Re: Encoding Personal Use Ideographs (was Re: Level of Unicode support required for various languages)

From: Andrew West (
Date: Fri Nov 02 2007 - 04:51:46 CST

  • Next message: "Re: Codespace Anxiety Redux (was: Re: Level of Unicode support required ...)"

    On 01/11/2007, John H. Jenkins <> wrote:
    > > If you were going to ask me what the "best" way to represent kanji
    > > ligatures such as <U+2FF5 U+9580 U+9F8D> would be under an ideal
    > > Unicode model, I would say as <U+9580 U+200D U+9F8D>, using ZWJ to
    > > indicate the ligation, and smart fonts would ligate the two components
    > > into a single glyph if they could.
    > Actually, do it without the ZWJ, which would break the IDS syntax.
    > Just make the ligature on by default.

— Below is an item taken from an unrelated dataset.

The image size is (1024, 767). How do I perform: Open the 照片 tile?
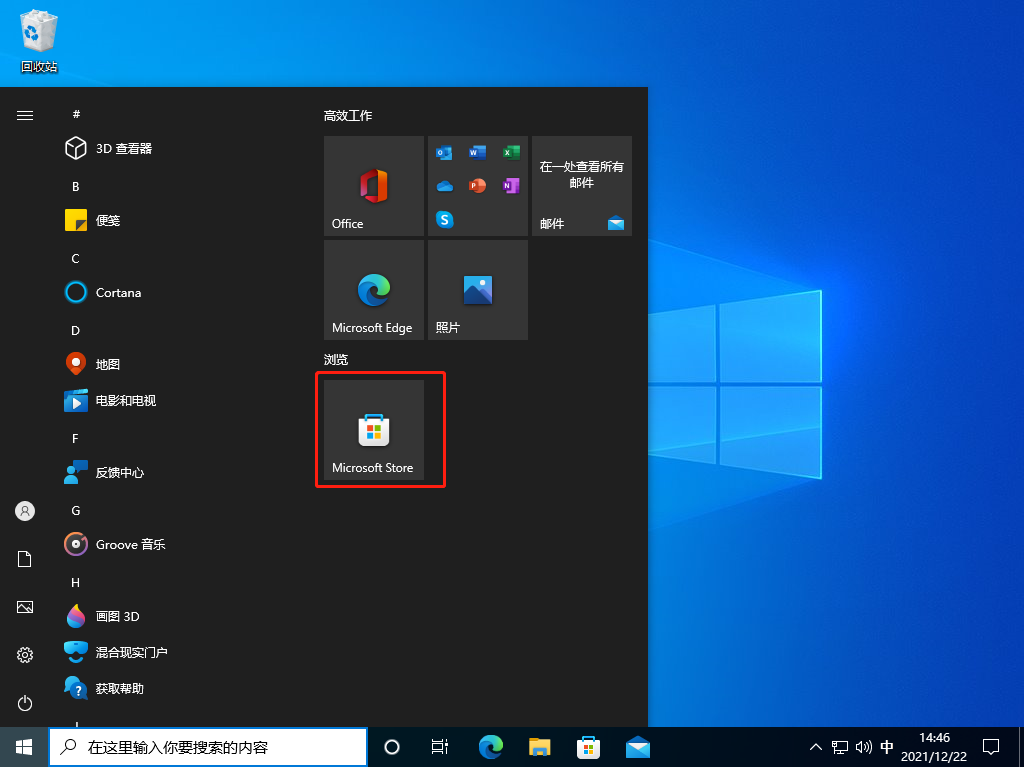[x=477, y=290]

    To clarify, in my ideal world IDS sequences would not be composable
    into a single glyph by fonts, but would always be rendered as a
    sequence of IDC and ideographic characters. I would use ZWJ for
    hanzi/kanji ligation without any IDC characters. The obvious
    disadvantage to this is that it does give the font any clues as to
    what the character should look like, but that is true for all scripts
    that have ligatures. In the case of simple kanji ligatures the
    resultant glyph is usually self-evident, but in any case font
    designers would probably have to know which particular kanji ligatures
    they wanted to support in the first place.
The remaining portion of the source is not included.